詹翔
杭州市余杭區第三人民醫院外二科,浙江 杭州 311115
結腸癌屬于臨床常見、高發性惡性腫瘤,臨床研究證實:慢性炎癥、遺傳、高脂肪飲食等因素均可誘發該病。發病早期,患者并沒有典型的臨床癥狀,直至疾病中晚期,患者以腹痛、貧血、腸梗阻[1]等為臨床主要表現;嚴重影響其身心健康、日常生活質量。近年來,在各種內外源因素的共同作用下,致使結腸癌患病人數逐年攀升,為控制疾病發展、提高臨床療效、改善患者預后,需實施科學、積極、有效的治療措施。

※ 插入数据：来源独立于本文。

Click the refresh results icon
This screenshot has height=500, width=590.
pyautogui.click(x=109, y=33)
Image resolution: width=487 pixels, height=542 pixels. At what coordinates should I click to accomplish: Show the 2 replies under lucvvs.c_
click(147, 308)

1.1 一般資料 將75例本院于2017年2月-2019年9月內收治的結腸癌手術患者分為2組,其中觀察組(n=39):男性患者/女性患者(20:19),年齡區間53-82.5歲,平均(67.75±11.45)歲。對照組(n=36):男性患者/女性患者(17:19),年齡區間54-82歲,平均(67.53±11.42)歲。比較兩組患者一般資料,可比性較高。

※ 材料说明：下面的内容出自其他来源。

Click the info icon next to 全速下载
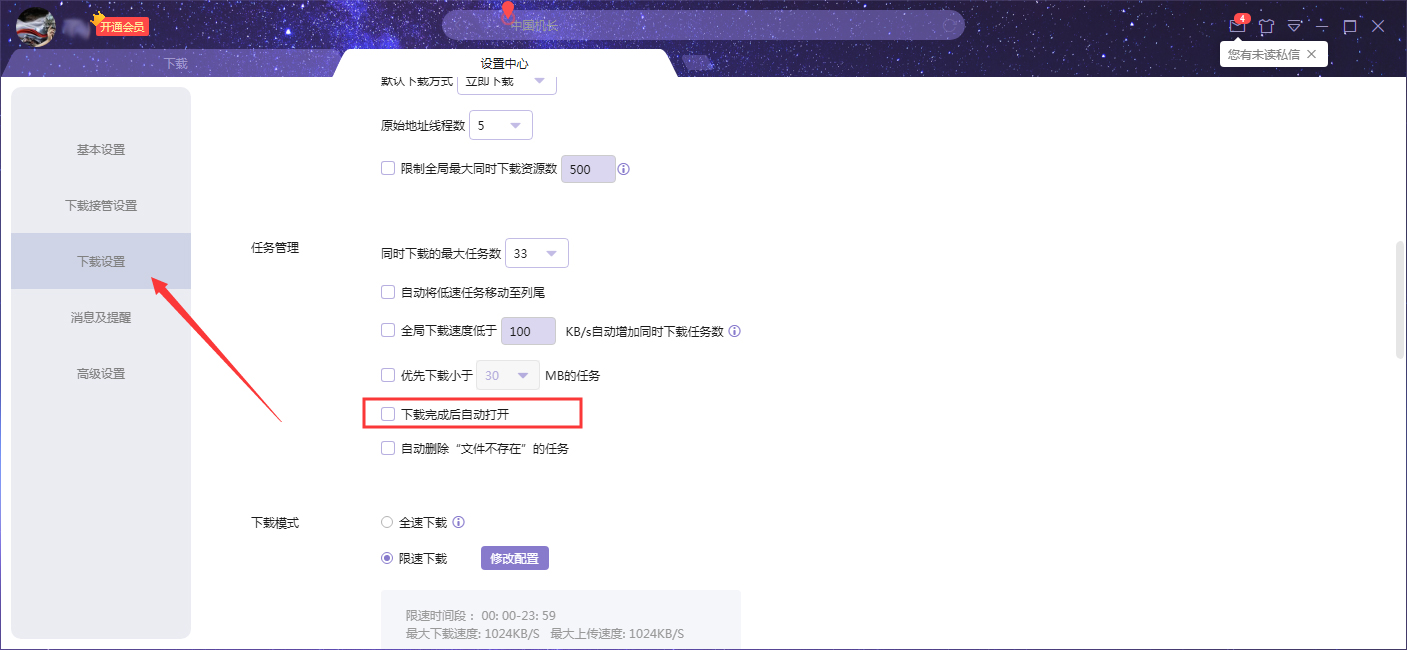Image resolution: width=1407 pixels, height=650 pixels. coord(458,521)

1.2 方法 對照組:傳統根治術:指導其取平臥位,消毒、鋪巾;術前準備無誤后逐層切開腹部組織,切除腸系膜和病灶區域,注意保護腸大網膜。切開腹膜,動靜脈分離、結扎,分離、切除左半結腸,無異常后關腹。
觀察組:完整結腸系膜切除術:全麻,仰臥位后消毒術區,鋪巾;切口作于右上腹,進入、探查腹腔情況。先游離右半結腸系膜,開側腹膜后對結腸韌帶等組織切除,切斷橫結腸動靜脈右支、結腸系膜等組織。十二指腸鈍性游離、清掃淋巴結。結腸端吻合器吻合,結腸殘端閉合器閉合,處理后清掃淋巴結、切除回腸結系膜。觀察術野,腹腔用蒸餾水清洗,無異常后置引流管,關腹[2]。
1.3 觀察指標
1.3.1 觀察圍術期指標情況
1.3.2 觀察術后并發癥發生率
1.4 統計學 計算軟件:全程采用SPSS 22.0版本;連續性變量資料:“t”計算以(Mean±SD)表示。定性數據:“χ2”核實后以百分比形式(%)表示。P值在0.05區間:統計學成立。
2.1 闡明圍術期指標 觀察組淋巴結清掃數量多,出血量少,術后排氣、拔管等用時較短,P<0.05。見表1。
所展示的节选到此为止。